Mantan penyiar radio, jurnalis, editor dan writer situs entertainment. Sekarang sebagai freelance content/copy writer dan blogger. Penyuka solo travelling, kucing dan nasi goreng
Kenangan Ramadan Sepanjang 2.000 Kilometer
Jika Ayah yang sedang menyopir, Ibu yang membuka peta lebar-lebar dan memberitahu ke mana mobil kami harus berjalan. Saat kami akhirnya tersesat atau salah jalan (tidak hanya sekali terjadi), akhirnya salah satu dari mereka harus turun dan memanfaatkan GPS (Gerakan Penduduk Setempat) untuk mencari jalur yang tepat.
Sedangkan aku dan kakakku? Seingatku kami hanya mengomentari apapun yang kami lihat di sepanjang jalan dengan aku memakan camilan, padahal kala itu kami berangkat di bulan Ramadan. Aku yang masih SD memang masih belajar puasa kala itu. Meskipun sempat mencoba puasa beduk (berbuka saat adzan duhur), aku lebih banyak tidak puasa dengan beralasan sebagai seorang musafir.
Sebetulnya keinginan Ibuku untuk pulang kampung dan merayakan Idulfitri bersama makuo (kakak perempuan Ibuku) adalah alasan kenapa kami melakukan road tripĀ sepanjang lebih dari 2.200 kilometer ini, selama total dua pekan lamanya termasuk waktu perjalanan pulang-pergi dan menginap di Simaung.
Dan itu adalah sebuah pengalaman yang ikut membentuk diriku menjadi seseorang yang begitu menyukai traveling.
Lebaran di Kampung, Tak Ada Kata Merenung
Sebagai peranakan Jawa-Minang, menghabiskan waktu Ramadan di tanah Sumatera Barat adalah sebuah memori yang tak bisa kulupakan.

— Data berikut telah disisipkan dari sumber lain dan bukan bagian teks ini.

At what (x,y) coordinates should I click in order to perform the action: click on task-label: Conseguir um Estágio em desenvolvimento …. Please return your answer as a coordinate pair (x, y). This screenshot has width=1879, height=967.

Meskipun akhirnya saat aku sudah dewasa sempat mudik juga bersama Ibuku, kami melakukan perjalanan dengan pesawat yang sama sekali tidak terasa pengalaman road trip-nya.
Aku masih ingat saat road trip itu, kami membeli fast food atau makanan di warung sebagai santapan sahur di penginapan kota yang kami singgahi, kemudian berburu restoran keluarga untuk berbuka. Salah satu yang paling kusukai meskipun kejadian itu sudah terjadi belasan tahun lalu adalah saat kami berbuka di tepi sungai Musi, sambil menatap indahnya Jembatan Ampera di malam hari dengan menyantap pindang patin dan gulai udang.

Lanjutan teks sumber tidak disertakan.